Only the lines from the top of the material through the line containing "Click the magnifier" should be restated, each one exactly.
** Dataset content follows **
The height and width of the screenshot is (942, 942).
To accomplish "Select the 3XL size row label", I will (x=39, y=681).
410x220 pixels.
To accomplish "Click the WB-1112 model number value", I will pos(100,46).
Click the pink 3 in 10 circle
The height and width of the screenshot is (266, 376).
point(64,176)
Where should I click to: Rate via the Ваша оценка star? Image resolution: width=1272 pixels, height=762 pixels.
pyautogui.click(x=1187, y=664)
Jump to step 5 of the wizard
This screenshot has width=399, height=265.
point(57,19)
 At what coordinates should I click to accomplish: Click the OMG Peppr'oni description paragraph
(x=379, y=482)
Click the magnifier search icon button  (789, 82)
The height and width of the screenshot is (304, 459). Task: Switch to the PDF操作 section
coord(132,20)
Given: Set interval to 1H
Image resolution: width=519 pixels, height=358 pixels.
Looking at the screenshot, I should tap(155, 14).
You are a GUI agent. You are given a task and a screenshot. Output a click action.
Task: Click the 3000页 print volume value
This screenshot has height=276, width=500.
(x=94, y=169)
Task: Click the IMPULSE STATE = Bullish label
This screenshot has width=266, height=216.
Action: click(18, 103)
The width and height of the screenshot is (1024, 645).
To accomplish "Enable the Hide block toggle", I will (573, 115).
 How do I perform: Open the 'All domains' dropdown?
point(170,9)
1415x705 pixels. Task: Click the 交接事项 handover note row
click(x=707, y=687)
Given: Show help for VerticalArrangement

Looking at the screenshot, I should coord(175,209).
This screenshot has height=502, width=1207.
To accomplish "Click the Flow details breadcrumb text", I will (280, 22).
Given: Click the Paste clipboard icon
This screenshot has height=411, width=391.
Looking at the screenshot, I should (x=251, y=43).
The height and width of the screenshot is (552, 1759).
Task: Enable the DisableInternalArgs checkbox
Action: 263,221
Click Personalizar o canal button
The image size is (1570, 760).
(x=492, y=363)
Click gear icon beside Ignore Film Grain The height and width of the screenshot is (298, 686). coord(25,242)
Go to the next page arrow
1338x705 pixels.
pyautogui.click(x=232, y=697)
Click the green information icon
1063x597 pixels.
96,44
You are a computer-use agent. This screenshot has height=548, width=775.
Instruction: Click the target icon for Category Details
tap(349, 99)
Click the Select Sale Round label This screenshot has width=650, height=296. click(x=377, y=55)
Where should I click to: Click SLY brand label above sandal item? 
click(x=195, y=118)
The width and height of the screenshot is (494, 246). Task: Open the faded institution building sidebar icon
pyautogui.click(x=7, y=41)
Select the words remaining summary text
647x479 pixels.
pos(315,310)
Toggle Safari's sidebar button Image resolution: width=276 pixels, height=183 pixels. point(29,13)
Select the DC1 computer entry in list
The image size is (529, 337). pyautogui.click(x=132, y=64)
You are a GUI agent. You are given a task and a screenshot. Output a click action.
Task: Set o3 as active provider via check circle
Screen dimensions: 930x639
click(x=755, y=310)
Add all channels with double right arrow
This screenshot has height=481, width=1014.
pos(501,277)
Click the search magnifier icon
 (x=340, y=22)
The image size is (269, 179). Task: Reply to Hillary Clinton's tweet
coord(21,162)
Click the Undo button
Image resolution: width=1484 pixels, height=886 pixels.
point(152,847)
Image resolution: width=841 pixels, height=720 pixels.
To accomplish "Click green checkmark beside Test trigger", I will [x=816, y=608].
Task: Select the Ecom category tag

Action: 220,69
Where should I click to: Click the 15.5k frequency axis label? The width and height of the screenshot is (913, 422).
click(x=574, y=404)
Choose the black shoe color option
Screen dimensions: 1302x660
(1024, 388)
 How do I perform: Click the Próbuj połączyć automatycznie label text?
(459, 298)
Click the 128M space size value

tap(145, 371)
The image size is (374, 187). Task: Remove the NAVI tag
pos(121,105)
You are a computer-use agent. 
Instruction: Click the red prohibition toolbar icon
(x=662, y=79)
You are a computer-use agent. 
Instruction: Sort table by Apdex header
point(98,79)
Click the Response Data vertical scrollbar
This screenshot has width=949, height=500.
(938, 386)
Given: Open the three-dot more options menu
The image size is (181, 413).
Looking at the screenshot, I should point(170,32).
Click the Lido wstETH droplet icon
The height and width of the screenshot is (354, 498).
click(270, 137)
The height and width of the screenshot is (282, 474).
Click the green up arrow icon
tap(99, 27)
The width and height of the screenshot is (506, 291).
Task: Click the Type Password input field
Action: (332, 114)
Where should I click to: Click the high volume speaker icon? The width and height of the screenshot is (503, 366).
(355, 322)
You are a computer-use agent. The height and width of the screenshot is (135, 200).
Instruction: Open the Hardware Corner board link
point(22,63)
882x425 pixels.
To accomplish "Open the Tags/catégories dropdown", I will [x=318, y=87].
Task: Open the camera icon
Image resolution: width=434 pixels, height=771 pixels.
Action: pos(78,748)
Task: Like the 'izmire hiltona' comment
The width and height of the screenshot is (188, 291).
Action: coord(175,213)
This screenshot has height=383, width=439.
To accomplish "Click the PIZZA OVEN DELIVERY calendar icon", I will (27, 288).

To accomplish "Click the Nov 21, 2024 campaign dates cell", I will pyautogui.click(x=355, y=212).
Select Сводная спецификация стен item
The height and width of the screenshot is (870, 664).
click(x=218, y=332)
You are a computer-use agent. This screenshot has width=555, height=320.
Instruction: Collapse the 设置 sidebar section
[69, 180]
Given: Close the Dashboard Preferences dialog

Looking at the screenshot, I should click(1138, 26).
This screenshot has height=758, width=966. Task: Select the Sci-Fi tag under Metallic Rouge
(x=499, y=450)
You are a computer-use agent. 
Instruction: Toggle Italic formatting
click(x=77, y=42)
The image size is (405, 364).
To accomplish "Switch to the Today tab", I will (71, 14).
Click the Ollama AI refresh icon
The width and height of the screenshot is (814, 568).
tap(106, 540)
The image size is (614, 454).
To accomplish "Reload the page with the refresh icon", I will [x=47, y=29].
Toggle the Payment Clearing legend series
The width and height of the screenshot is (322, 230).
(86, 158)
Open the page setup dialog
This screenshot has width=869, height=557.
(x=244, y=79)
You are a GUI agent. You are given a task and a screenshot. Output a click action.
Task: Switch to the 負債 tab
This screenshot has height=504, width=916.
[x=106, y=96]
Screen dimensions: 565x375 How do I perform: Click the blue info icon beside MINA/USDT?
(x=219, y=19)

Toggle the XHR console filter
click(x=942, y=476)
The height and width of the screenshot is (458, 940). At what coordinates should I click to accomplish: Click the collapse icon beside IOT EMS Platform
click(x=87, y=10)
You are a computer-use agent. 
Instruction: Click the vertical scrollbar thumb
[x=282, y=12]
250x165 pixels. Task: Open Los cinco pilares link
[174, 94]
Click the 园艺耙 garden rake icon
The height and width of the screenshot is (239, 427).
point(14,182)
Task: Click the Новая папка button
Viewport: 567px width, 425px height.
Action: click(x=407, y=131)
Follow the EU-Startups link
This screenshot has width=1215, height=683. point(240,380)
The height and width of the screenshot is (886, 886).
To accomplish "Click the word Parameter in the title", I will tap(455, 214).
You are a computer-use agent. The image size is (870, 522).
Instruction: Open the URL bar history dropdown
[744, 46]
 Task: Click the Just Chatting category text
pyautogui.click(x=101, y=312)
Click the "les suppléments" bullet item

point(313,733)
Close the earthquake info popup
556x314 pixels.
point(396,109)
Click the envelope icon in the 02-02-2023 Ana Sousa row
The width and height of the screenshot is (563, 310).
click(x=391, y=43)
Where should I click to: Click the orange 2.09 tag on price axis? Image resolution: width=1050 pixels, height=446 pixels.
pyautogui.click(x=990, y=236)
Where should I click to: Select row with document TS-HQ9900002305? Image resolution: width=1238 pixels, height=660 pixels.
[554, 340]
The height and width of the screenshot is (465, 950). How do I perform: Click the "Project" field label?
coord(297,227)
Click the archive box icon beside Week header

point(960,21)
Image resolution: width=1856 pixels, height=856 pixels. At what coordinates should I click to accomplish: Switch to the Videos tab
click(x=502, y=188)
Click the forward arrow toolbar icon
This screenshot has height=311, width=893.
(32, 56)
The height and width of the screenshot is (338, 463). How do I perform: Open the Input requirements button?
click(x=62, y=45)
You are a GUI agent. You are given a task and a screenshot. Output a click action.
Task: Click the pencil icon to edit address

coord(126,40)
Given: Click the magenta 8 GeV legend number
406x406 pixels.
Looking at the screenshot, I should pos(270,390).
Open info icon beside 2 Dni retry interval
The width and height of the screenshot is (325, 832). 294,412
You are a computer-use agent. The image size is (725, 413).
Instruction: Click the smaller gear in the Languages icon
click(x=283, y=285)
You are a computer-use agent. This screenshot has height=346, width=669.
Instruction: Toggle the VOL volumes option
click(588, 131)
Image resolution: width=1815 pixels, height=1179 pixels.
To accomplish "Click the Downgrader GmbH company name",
** End of Dataset content **
__Solution to this exercise__:
The height and width of the screenshot is (942, 942).
To accomplish "Select the 3XL size row label", I will (x=39, y=681).
410x220 pixels.
To accomplish "Click the WB-1112 model number value", I will pos(100,46).
Click the pink 3 in 10 circle
The height and width of the screenshot is (266, 376).
point(64,176)
Where should I click to: Rate via the Ваша оценка star? Image resolution: width=1272 pixels, height=762 pixels.
pyautogui.click(x=1187, y=664)
Jump to step 5 of the wizard
This screenshot has width=399, height=265.
point(57,19)
 At what coordinates should I click to accomplish: Click the OMG Peppr'oni description paragraph
(x=379, y=482)
Click the magnifier search icon button  (789, 82)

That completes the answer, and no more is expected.